Ouch, Travis... le plus dur dans ces situations là étant de continuer.
Je suis passé par là aussi, et je dirai que 10 mois parès ma rupture, je pense encore à elle, on se parle de temps en temps via nos blogs ou msn quand elle est connectée en même temps... enfin, la rupture ne s'est pas passée comme la tienne, j'avais pas trop le choix non plus, elle était tombée pour un autre, alors par amour, je l'ai quittée. Certains vont dire "de toute façon, t'avais pas trop le choix", je leur répondrai que j'aurais pu rester avec elle, du type ménage à trois, mais comme j'ai senti que quelque chose se brisait, et que surtout, ça ne pourrait plus être comme avant, j'ai décidé d'arrêter. On en a parlé ensemble, je ne me suis pas emporté contre son infidélité, je ne lui en veux pas (je peux le jurer sur la tête de mes parents), je ne regrette absolument rien, je ne garde que d'excellent souvenirs (en quasi 2 ans, on ne s'est pas frités franchement une seule fois).

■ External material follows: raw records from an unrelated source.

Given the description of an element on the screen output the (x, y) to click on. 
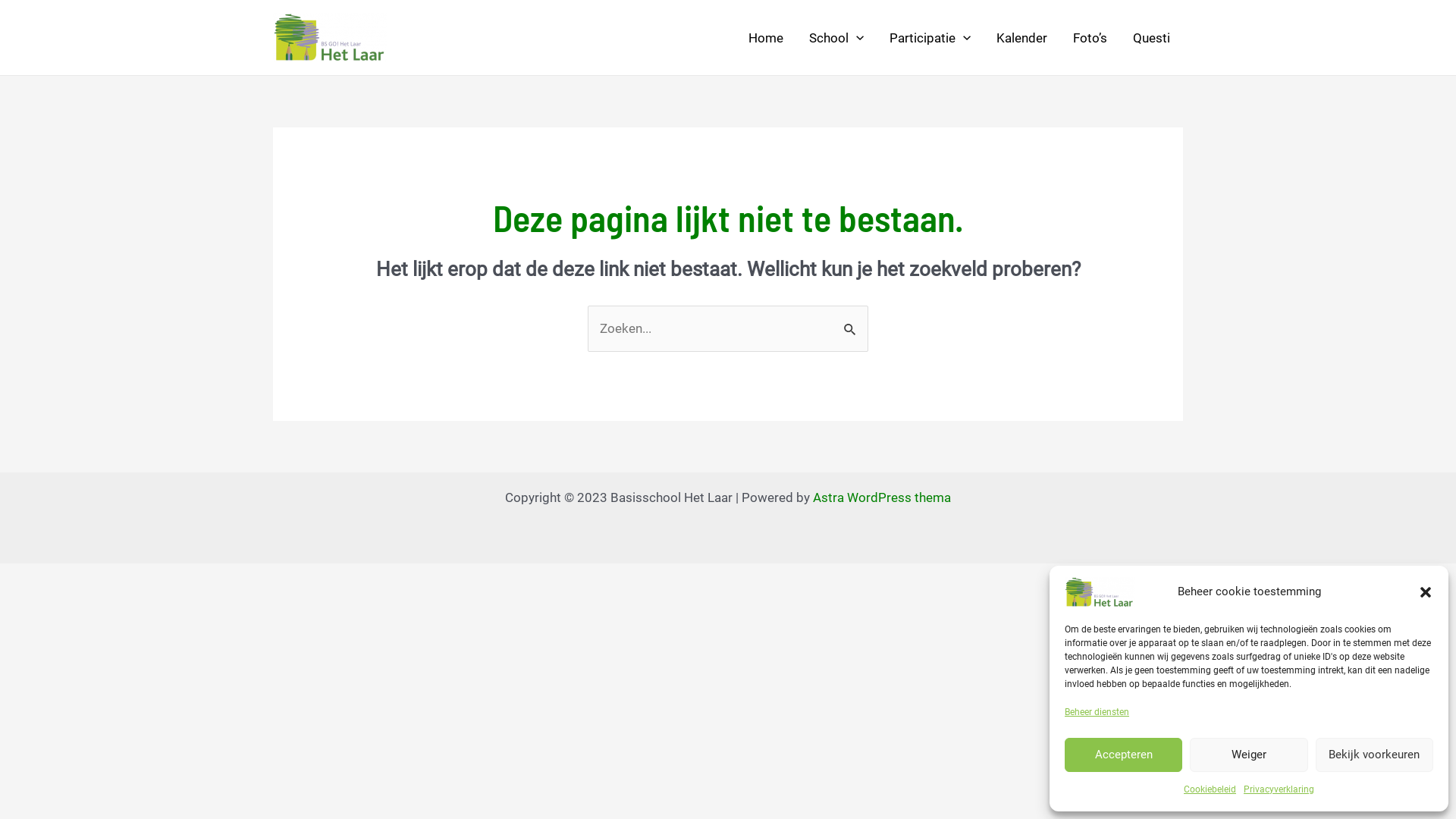
School Element type: text (836, 36)
Home Element type: text (765, 36)
Cookiebeleid Element type: text (1209, 789)
Privacyverklaring Element type: text (1278, 789)
Weiger Element type: text (1248, 754)
Zoeken Element type: text (851, 321)
Questi Element type: text (1151, 36)
Accepteren Element type: text (1123, 754)
Kalender Element type: text (1021, 36)
Bekijk voorkeuren Element type: text (1374, 754)
Participatie Element type: text (929, 36)
Astra WordPress thema Element type: text (881, 497)
Beheer diensten Element type: text (1096, 712)
Given the description of an element on the screen output the (x, y) to click on. 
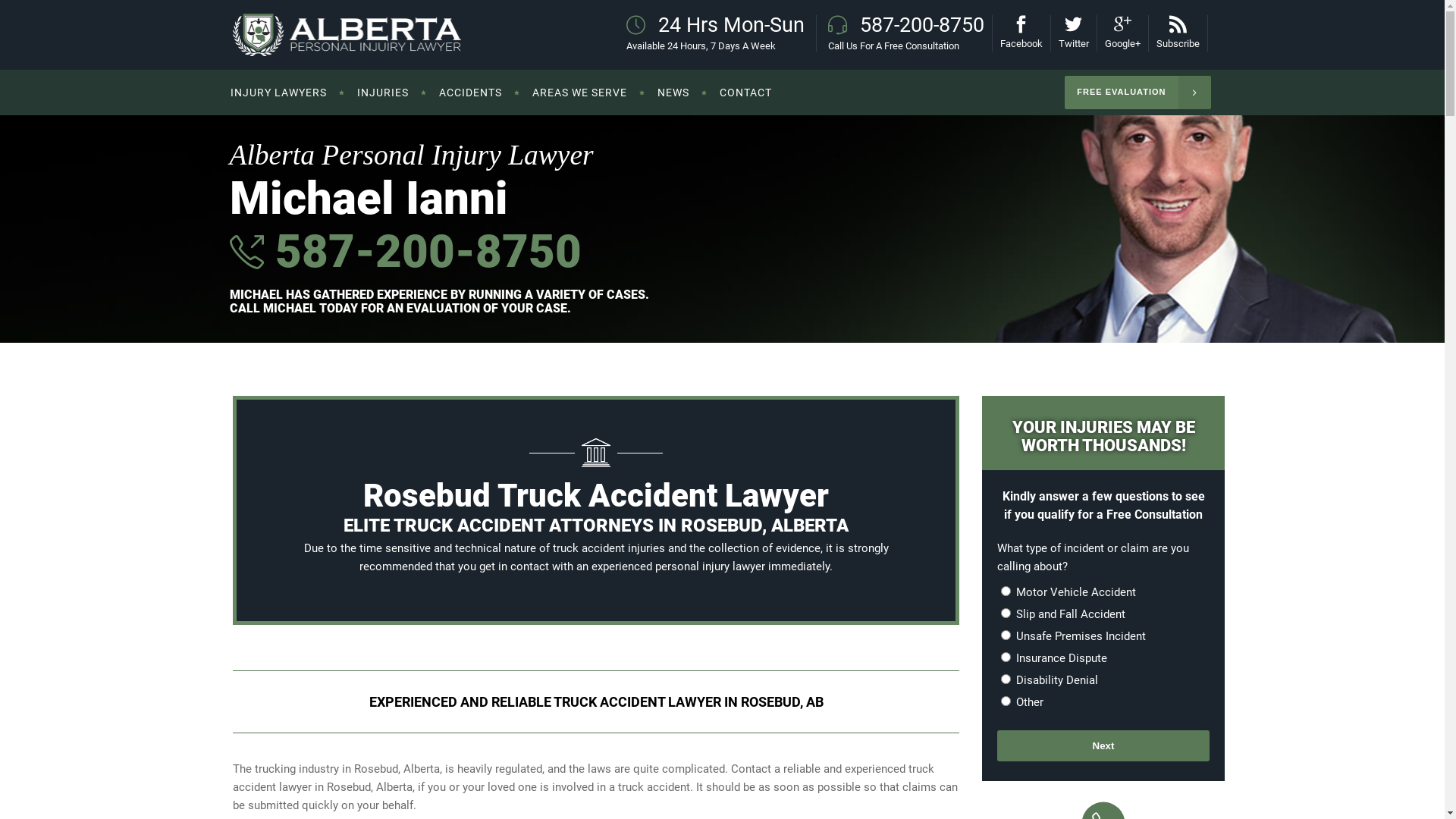
NEWS Element type: text (672, 92)
FREE EVALUATION Element type: text (1137, 92)
587-200-8750 Element type: text (422, 251)
CONTACT Element type: text (744, 92)
INJURIES Element type: text (382, 92)
AREAS WE SERVE Element type: text (579, 92)
personal injury lawyer Element type: text (710, 566)
INJURY LAWYERS Element type: text (286, 92)
Next Element type: text (1103, 745)
FREE EVALUATION Element type: text (1137, 92)
ACCIDENTS Element type: text (469, 92)
Given the description of an element on the screen output the (x, y) to click on. 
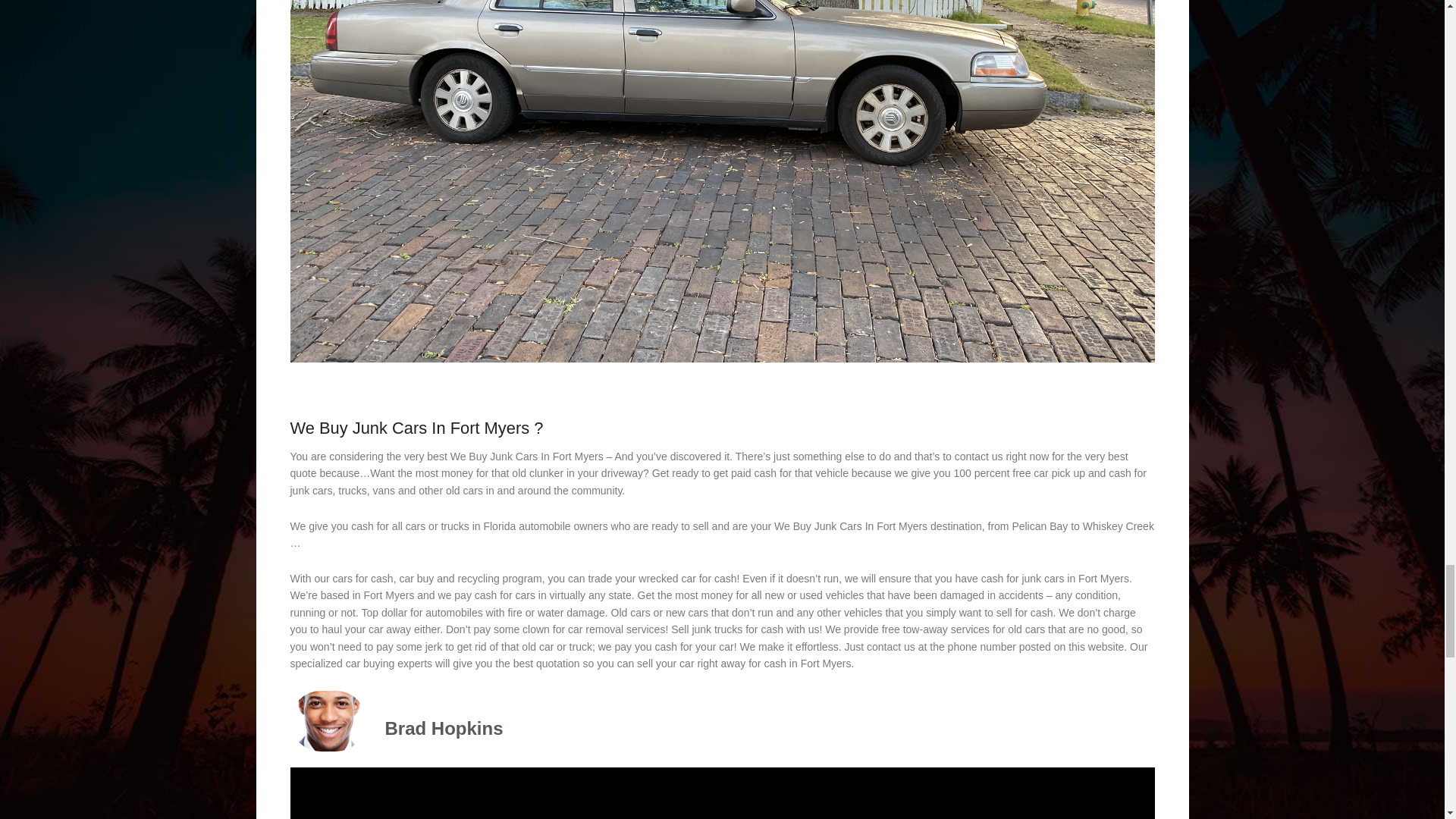
youtube Video Player (721, 793)
Given the description of an element on the screen output the (x, y) to click on. 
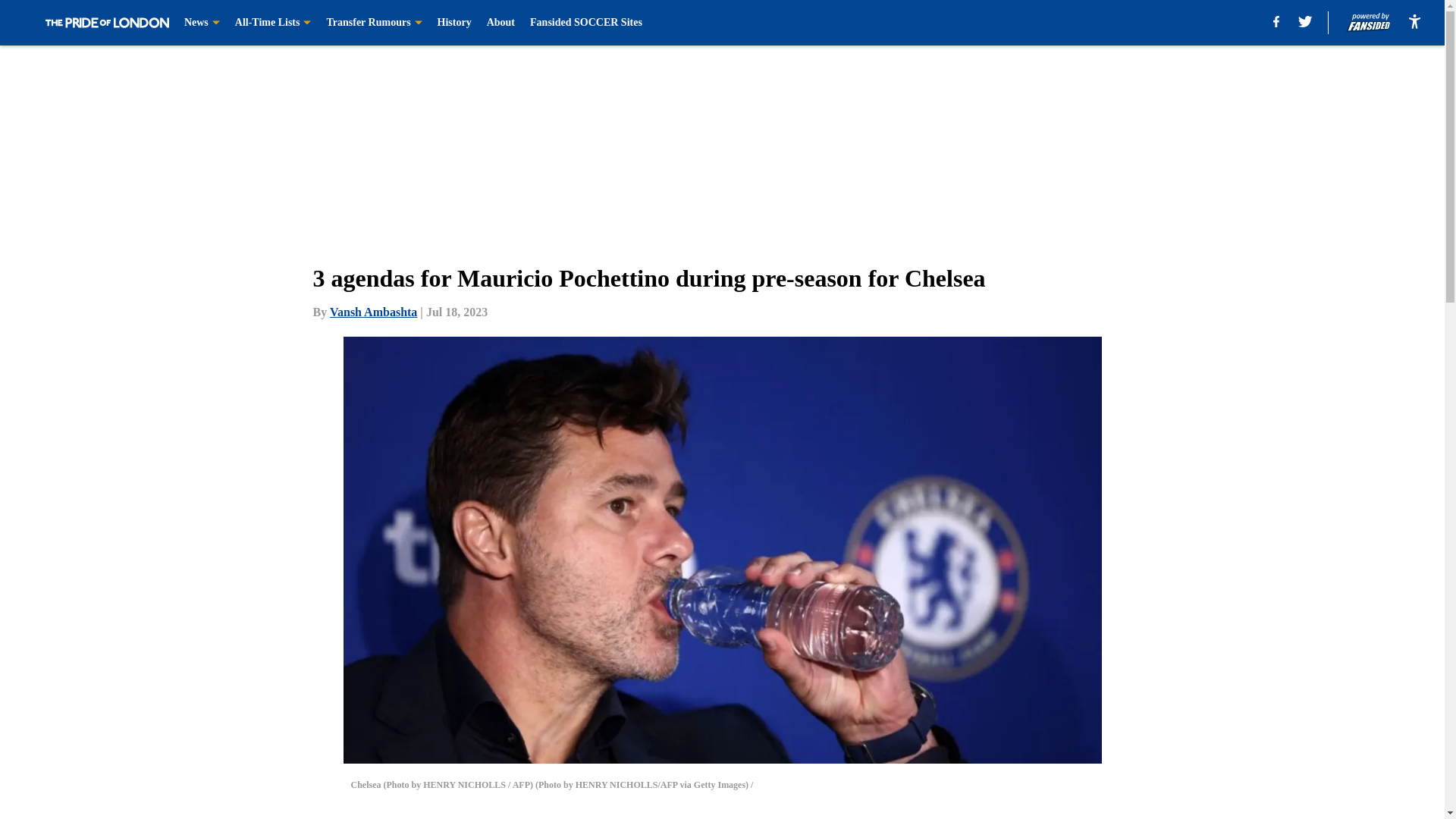
Vansh Ambashta (373, 311)
Fansided SOCCER Sites (585, 22)
About (500, 22)
History (454, 22)
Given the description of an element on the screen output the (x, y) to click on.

Chacun étant différent, je veux pas donner d'exemple, je parle seulement de ce que j'ai vécu, ce qui me rapproche de toi par le fait que du jour au lendemain (dans mon cas ça s'est produit en un week-end, mais derrière tout cela, il y a deux personnes complexes, elle et moi, et accessoirement le gars avec qui elle est maintenant, que j'ai d'ailleurs croisé (dans un premier temps avec l'envie de lui casser la gueule, mais ça aurait servi à quoi ? A me rendre con auprès d'elle ?)), la relation a pris fin. Dans ton cas, tu n'as pas eu d'explications, ou des mots vagues (ce qui est le pire). Perso j'ai eu une explication avec elle, j'ai compris pourquoi elle avait agi ainsi, elle a été choquée par mon aplomb devant le fait. Je lui ai dit que je ne voyais pas l'utilité de la traiter de tous les noms, voire d'être violent avec elle d'un point de vue physique, ça ne changerait rien à la chose, au contraire, ça ne ferait qu'envenimer la situation.
Une amie m'a dit "il y a des femmes qui sont toujours à la recherche de ce qu'elles ne trouveront jamais, parce qu'elles ne sont pas bien dans leur peau, pour une raison ou une autre. Alors, elles ont ce besoin de changement, qui n'est qu'une illusion, parce qu'elles veulent quelque chose qu'elles ne trouveront pas."
Je ne dis pas que toutes les femmes sont comme ça. Chacun est différent.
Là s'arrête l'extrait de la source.